[this is fascinating even from a Whitehead-Russel "logical types" perspective]
Published on Wednesday, May 2, 2001
Ari & I
White House Press Briefing with Ari Fleischer
May 2, 2001, 2:00 p.m.
by Russell Mokhiber
Mokhiber: Ari, last month, Koch Industries, one of the nation's largest oil
companies, pled guilty to a felony environmental crime. The Washington Post reported,
also last month, that the company and its employees gave $30,000 to President Bush
during the Presidential race and a similar amount in 1995 as Governor of Texas when
he was running.
Mokhiber: -- is the President now willing to give the money back because the company
has been convicted of a felony? And does the President have a policy of accepting
campaign contributions from convicted felons?
Ari Fleischer: Can you give me a list of who the individuals were who gave the
campaign contributions?
Mokhiber: David Koch --
Fleischer: And were these individuals convicted, or was it just the company?

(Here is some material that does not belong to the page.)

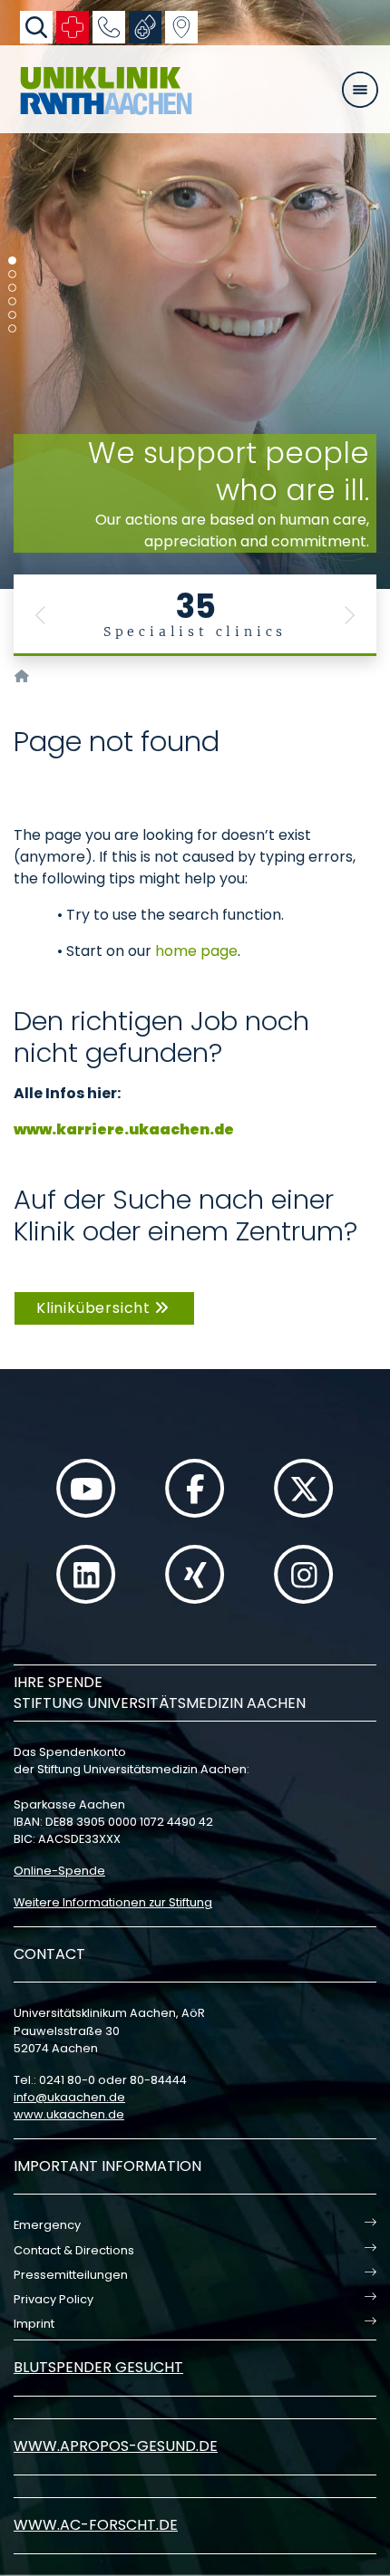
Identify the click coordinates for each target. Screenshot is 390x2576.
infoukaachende (69, 2097)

Mokhiber: The company was convicted --
Fleischer: So, it was not the individuals --
Mokhiber: But the company also gave --
Fleischer: So, it was not the individuals.

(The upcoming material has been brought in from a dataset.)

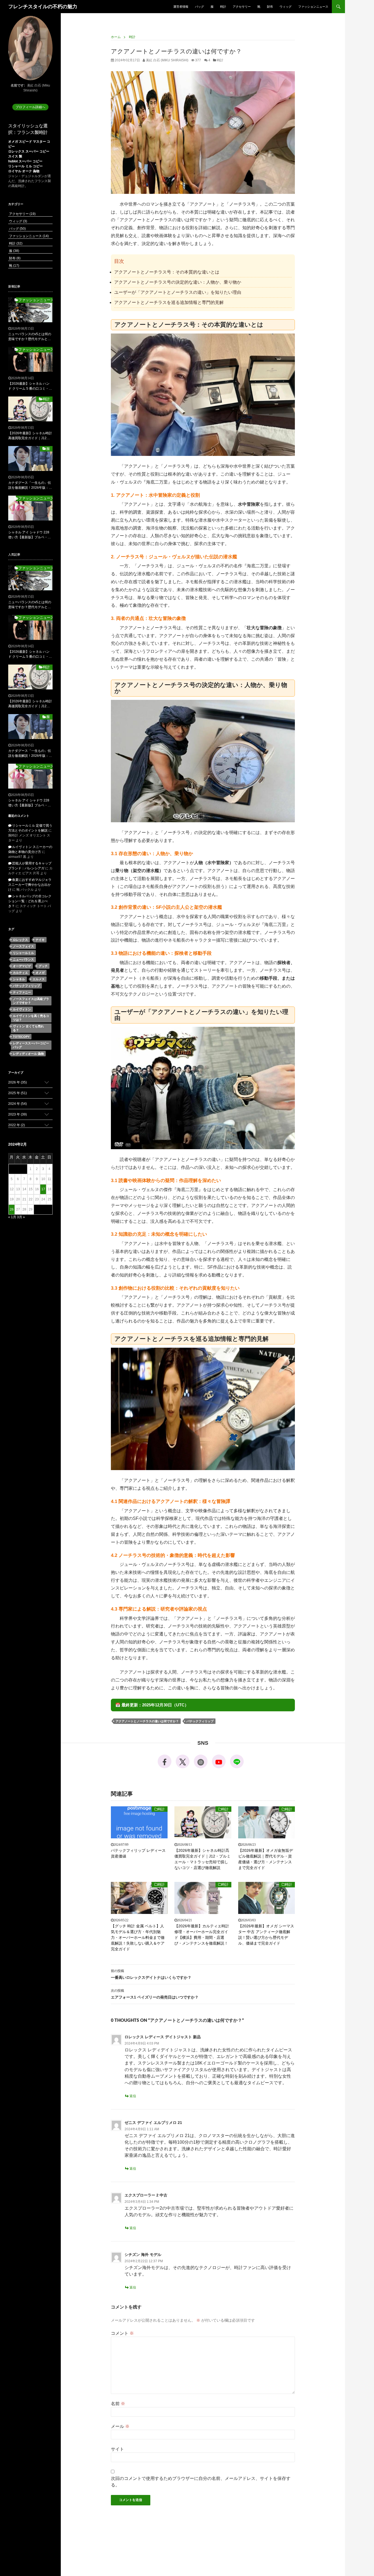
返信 (133, 2096)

Mokhiber: The company was convicted of a felony and the company gave money to the --
Fleischer: And therefore every employee of the company is a felon?
Mokhiber: Now, wait, wait, wait, wait -- if I could follow up. The company was
convicted of a felony. The company gave money to the campaign.
Fleischer: The company gave money to the campaign?
Mokhiber: According to the Post, Bush received more than $30,000 from Koch Industries
and its employees in the Presidential race and received a similar amount since 1995
as Governor of Texas.
Fleischer: As you are aware, it is illegal to accept corporate contributions in
federal campaigns, so therefore, any contributions came from individuals. So, unless
you are prepared to say that a company that has a conviction means that all of its
employees are felons -- I'd be careful there.
Mokhiber: Let me just ask one further follow-up. Does the President have a policy of
accepting money from executives of corporate felons?
Fleischer: Again, individuals are free to give money in their own capacity. And it is
illegal to accept money from corporations, as you know.
[Note to readers: On April 10, 2001, the Washington Post's Dan Eggen ("Oil Company
Agrees to Pay $20 Million in Fines, Koch Allegedly Hid Releases of Benzene") reported
the following:
"The company and its employees donated $800,000 to GOP candidates and organizations
during the last election cycle, half of which came from David H. Koch, the firm's
executive vice president, according to campaign finance records. Bush received more
than $30,000 from Koch Industries and its employees in the presidential race and had
received a similar amount since 1995 as governor of Texas, campaign records show."
Fleischer said "it is illegal to accept corporate contributions in federal campaigns,
so therefore, any contributions came from individuals."
True and false. It is true that it is illegal for a corporation to write a check out
of its general treasury to a federal candidate.
But a corporation's political action committee (PAC) can give money. And in this
case, Koch Industries PAC gave $5,000 to Bush during the last election.
I rang up Larry Noble, executive director of the Center for Responsive Politics.
Noble said that Fleischer was engaged in a "diversion" and that it reminded him of
Clinton saying it depends on what the definition of "is" is.
"The PAC is run by the company, it is a separate account within the company," Noble
said. "The company decides who the PAC gives money to."
And most often, the individual Koch executives who give money to the Bush campaign
often give at about the same time - as they did here - indicating that a fundraiser
from the company was in progress.
"It's a distinction without a difference," Noble said of Fleischer's parsing.]
-Thanks to Russell Mokhiber
Russell Mokhiber is editor of the Washington, D.C.-based Corporate Crime Reporter.